Weil dieses Problem schon reicht, um den Vollzug des Planfeststellungsbeschlusses zu verhindern, hat sich das Gericht mit einer Reihe anderer Fragen, die von den Klägern aufgeworfen wurden, gar nicht befasst. Diese Fragen, etwa zur Alternativenprüfung, würden im Hauptsacheverfahren vertieft behandelt, teilte das Oberverwaltungsgericht mit.

Am Diebsteich soll für rund 350 Millionen Euro ein neuer Fern- und Regionalbahnhof mit einem repräsentativen Eingangsgebäude entstehen.

Ausgehend vom Bahnhof will der Senat, „das Gebiet zu einem modernen und urbanen Stadtquartier entwickeln, das durch Arbeitsstätten und produzierendes Gewerbe geprägt ist“.

Auf den frei werdenden Gleisflächen des alten Bahnhofs sollen ab 2024 weitere 1.900 Wohnungen im zweiten Bauabschnitt des Projekts Mitte Altona gebaut werden.

Der VCD hatte bei seiner Klage in den Vordergrund gestellt, dass für das Projekt Bahnhofsverlegung keine Umweltverträglichkeitsprüfung vorgelegt wurde.

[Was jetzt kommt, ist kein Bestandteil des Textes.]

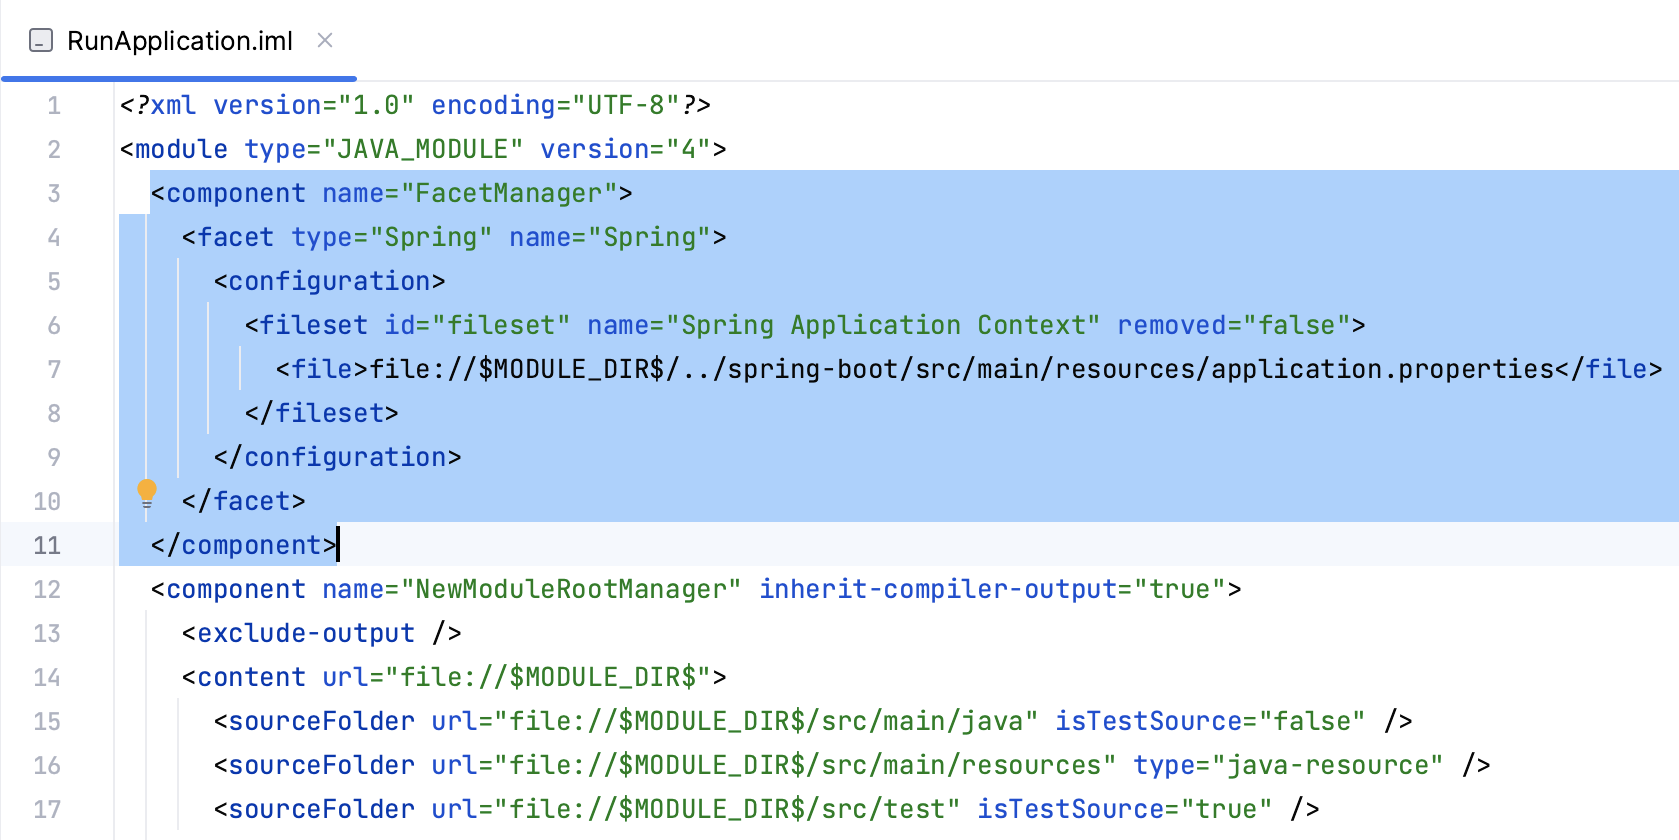This screenshot has height=840, width=1679.
Task: Click the file type icon in the editor tab
Action: [39, 41]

Die Bahn hat das inzwischen nachgeholt, was vom Gericht akzeptiert wurde. Inhaltlich habe das Gericht diese aber noch nicht geprüft.

VCD fordert neue Planung

Jetzt seien die Bahn, das Eisenbahnbundesamt und die Politik, insbesondere der Senat, gefordert, die Planung neu aufzurollen, stellten der VCD und Prellbock fest. „Jetzt ergibt sich die Chance, sich ernsthaft mit den Vorstellungen der Bürgerinitiative und des VCD auseinanderzusetzen und den Kopfbahnhof Altona an Ort und Stelle im Interesse der Fahrgäste zu modernisieren.“ Im Zuge dessen solle das Gleisvorfeld neu geordnet, nicht mehr benötigte Gleise abgerissen und die Planung für den zweiten Abschnitt des Wohnungsbaus begonnenen werden.

Die Linke und die CDU wiesen darauf hin, dass sie mehrfach beim Senat nach dem Planungsstand für die Autoverladeanlage gefragt und ausweichende Antworten erhalten hätten. Die Eilentscheidung sei „ein Erfolg für Altona und ein Tiefschlag für die DB und den Senat“, sagt Heike Sudmann, Bürgerschaftsabgeordnete der Linken. „Damit erhalten sie auch die Quittung für ihre Ignoranz.“

Dennis Thering (CDU) sieht das ähnlich: „Stuttgart 21 war und ist ein mahnendes Beispiel, was passiert, wenn allzu leichtfertig über die Köpfe der Betroffenen und Andersdenkenden hinweg geplant wird.“ Rechtssicherheit sei bei einem derartigen Großprojekt das A und O. Dass ausgerechnet die Autoverladung zu der Eilentscheidung geführt habe, sei ärgerlich.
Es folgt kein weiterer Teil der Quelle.